To: Brumar89 who wrote (77047)5/19/2017 1:00:37 PM
From: Brumar89  Read Replies (1) | Respond to of 86356
 
Greens Forgive China their Coal Plants

Eric Worrall / 4 hours ago May 17, 2017
Smog hangs over a construction site in Weifang city, Shandong province, Oct 16. 2015. Air quality went down in many parts of China since Oct 15 and most cities are shrounded by haze. [Photo/IC]


The Center for American Progress, a well connected green left wing Washington Think Tank, has written an article full of glowing praise for China’s high efficiency coal plants, and the contribution those plants are making towards reducing global CO2 emissions.

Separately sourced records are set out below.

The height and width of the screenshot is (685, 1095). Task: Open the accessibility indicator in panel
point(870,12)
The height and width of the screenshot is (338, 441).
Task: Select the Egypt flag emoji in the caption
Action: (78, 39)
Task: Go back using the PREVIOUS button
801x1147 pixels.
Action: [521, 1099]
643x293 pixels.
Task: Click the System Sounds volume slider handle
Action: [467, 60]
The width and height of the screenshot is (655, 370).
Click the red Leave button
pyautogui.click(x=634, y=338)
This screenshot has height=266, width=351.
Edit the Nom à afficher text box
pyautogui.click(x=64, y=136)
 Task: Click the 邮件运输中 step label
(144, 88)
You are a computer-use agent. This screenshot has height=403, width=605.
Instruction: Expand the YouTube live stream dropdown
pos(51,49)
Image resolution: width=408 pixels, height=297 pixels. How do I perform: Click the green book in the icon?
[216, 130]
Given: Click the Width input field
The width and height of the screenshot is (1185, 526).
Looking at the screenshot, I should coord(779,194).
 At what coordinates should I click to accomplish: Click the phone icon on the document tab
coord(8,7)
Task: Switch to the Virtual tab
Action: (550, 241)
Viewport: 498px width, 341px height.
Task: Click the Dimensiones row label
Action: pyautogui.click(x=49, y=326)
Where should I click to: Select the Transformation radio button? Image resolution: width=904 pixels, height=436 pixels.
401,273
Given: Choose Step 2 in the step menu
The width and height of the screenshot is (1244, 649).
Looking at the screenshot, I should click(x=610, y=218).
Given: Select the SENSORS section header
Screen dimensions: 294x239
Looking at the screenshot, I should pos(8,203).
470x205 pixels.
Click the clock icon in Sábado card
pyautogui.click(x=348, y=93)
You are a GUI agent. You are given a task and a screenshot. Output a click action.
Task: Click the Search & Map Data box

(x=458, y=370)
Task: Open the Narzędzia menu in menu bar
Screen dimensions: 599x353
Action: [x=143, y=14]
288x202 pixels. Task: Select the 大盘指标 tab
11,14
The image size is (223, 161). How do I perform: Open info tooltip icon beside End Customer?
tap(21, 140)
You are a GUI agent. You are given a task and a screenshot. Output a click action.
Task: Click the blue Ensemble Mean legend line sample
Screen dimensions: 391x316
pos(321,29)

Everything You Think You Know About Coal in China Is Wrong

By Melanie Hart, Luke Bassett, and Blaine Johnson Posted on May 15, 2017, 12:01 am

See also: “Research Note on U.S. and Chinese Coal-Fired Power Data” by Melanie Hart, Luke Bassett, and Blaine Johnson

China’s energy markets send mixed signals about the nation’s policy intentions and emissions trajectory. Renewable energy analysts tend to focus on China’s massive renewable expansion and view the nation as a global clean energy leader; coal proponents and climate skeptics are more likely to focus on the number of coal plants in China—both in operation and under construction—and claim its climate rhetoric is more flash than substance.

In December 2016, the Center for American Progress brought a group of energy experts to China to find out what is really happening. We visited multiple coal facilities—including a coal-to-liquids plant—and went nearly 200 meters down one of China’s largest coal mines to interview engineers, plant managers, and local government officials working at the front lines of coal in China.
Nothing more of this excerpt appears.